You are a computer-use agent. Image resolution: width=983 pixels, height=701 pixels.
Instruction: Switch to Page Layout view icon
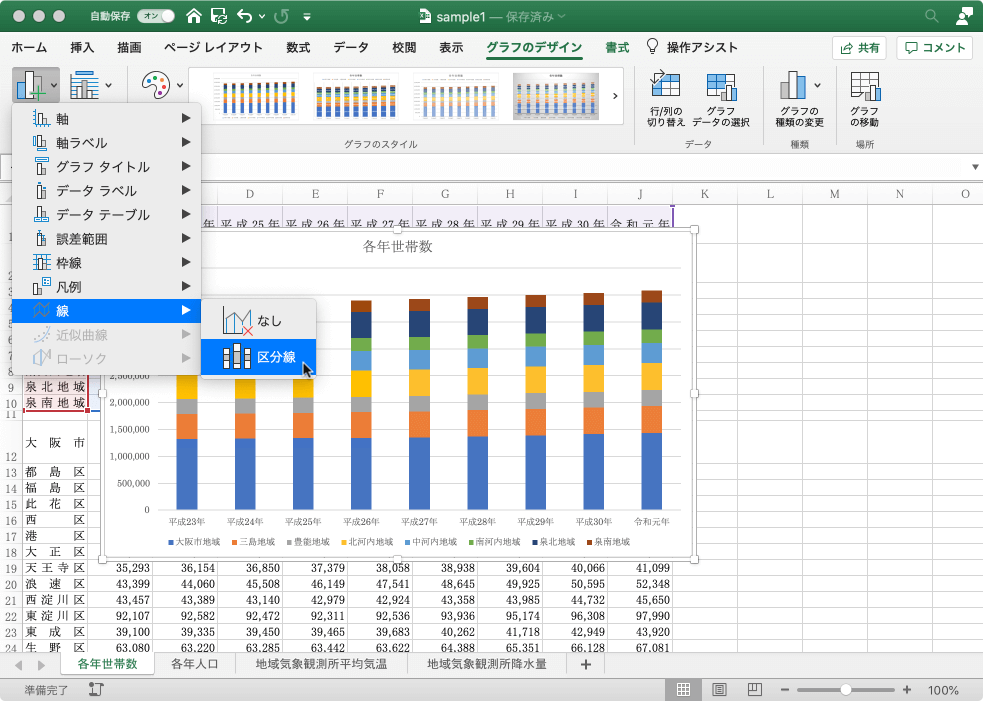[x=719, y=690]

■ ■ ■ ■ ■

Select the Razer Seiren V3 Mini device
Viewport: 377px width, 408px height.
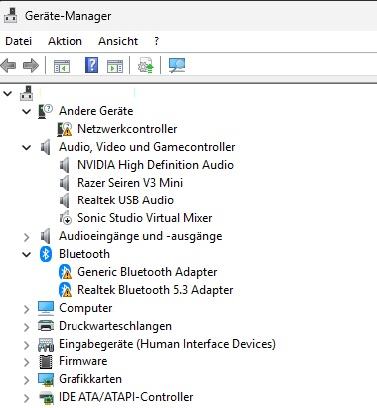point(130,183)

■ ■ ■ ■ ■

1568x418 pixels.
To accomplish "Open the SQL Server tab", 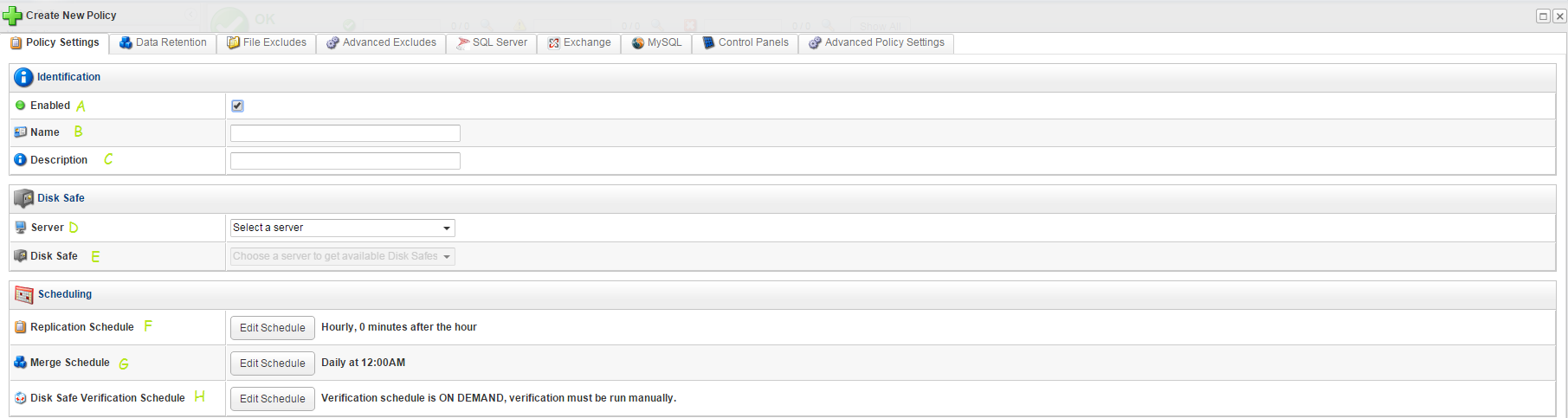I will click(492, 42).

■ ■ ■ ■ ■

EXERCISE
Across the entries above, count the lines with the word "pixels" and report that count by itself.

EXERCISE RESULT
2